S’il est un domaine où la Chine a une appétence et une rapidité de mise en œuvre, ce sont bien les innovations technologiques. Il existe des initiatives intéressantes pour équiper l’environnement immédiat de la personne âgée, pour développer la télémédecine et éviter les déplacements sur lesquels nous pourrions avoir plus d’échanges quant à l’utilisation par les professionnels de santé et les établissements de ces techniques.
De la même façon, le regard porté en Chine sur la personne, perçue en France comme en difficulté permanente par rapport à l’outil numérique, est différent. Au-delà des débats, réels, sur la protection des données personnelles de santé, tout le monde a un smartphone ou presque quel que soit l’âge. Prendre ses RDV en ligne, régler ses consultations en ligne, gérer sa maladie en ligne ne sont pas l’apanage des « jeunes » mais sont largement mis à la disposition population y compris âgée. Une façon d’être acteur de sa santé.
Comment s'est déroulée la venue de cette délégation en Chine ?
Le forum s’est déroulé dans une excellente ambiance, malgré les difficultés logistiques pour atteindre Fuzhou (près de 18 heures tout de même pour nos intervenants !). Les présentations lors du colloque académique puis de la demi-journée de formation ainsi que les temps plus informels (dîners notamment) ont permis les échanges à la fois avec les institutionnels de la commission de la santé mais aussi les présidents de la fondation et de l’alliance des instituts de gériatrie, les directeurs d’hôpitaux du Fujian mais également d’autres provinces (un contact par exemple avec un institut de recherche en gériatrie de Hangzhou, ville où nous avons d’autres coopérations en santé), le président de l’université de médecine. La venue de la présidente de l’association des infirmiers de pratique avancée en gériatrie a aussi été l’occasion de se poser la question des rôles de chacun, de l’organisation optimale et a été fort appréciée de nos interlocuteurs chinois.
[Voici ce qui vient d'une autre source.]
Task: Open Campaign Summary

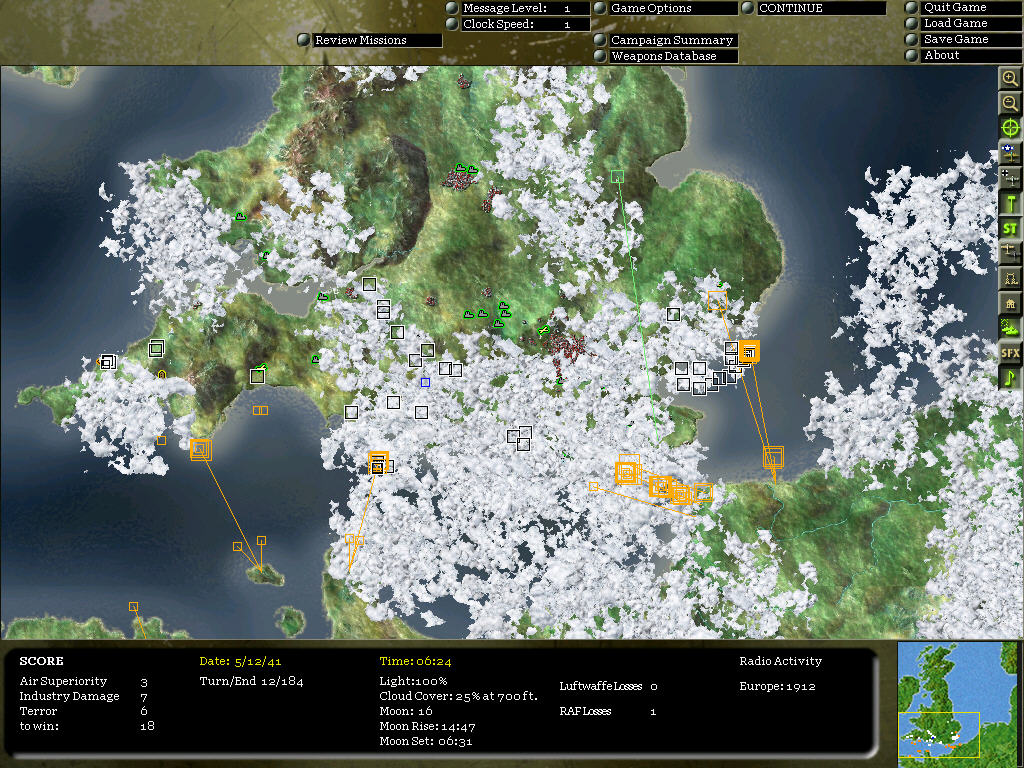Action: [x=671, y=40]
La visite a été l’occasion de relancer les échanges, de se dire ensemble avec nos partenaires chinois que nous voudrions travailler mieux entre ces colloques et que nous allons tenter de favoriser le développement de coopérations entre établissements de santé et universités sur cette discipline avec Limoges puisque le CHU et l’université était représenté, avec l’aide de la société ; certains établissements français travaillent bien sûr déjà sur cette problématique, l’idée serait de donner de la visibilité à cette « filière » de coopération en gériatrie/gérontologie.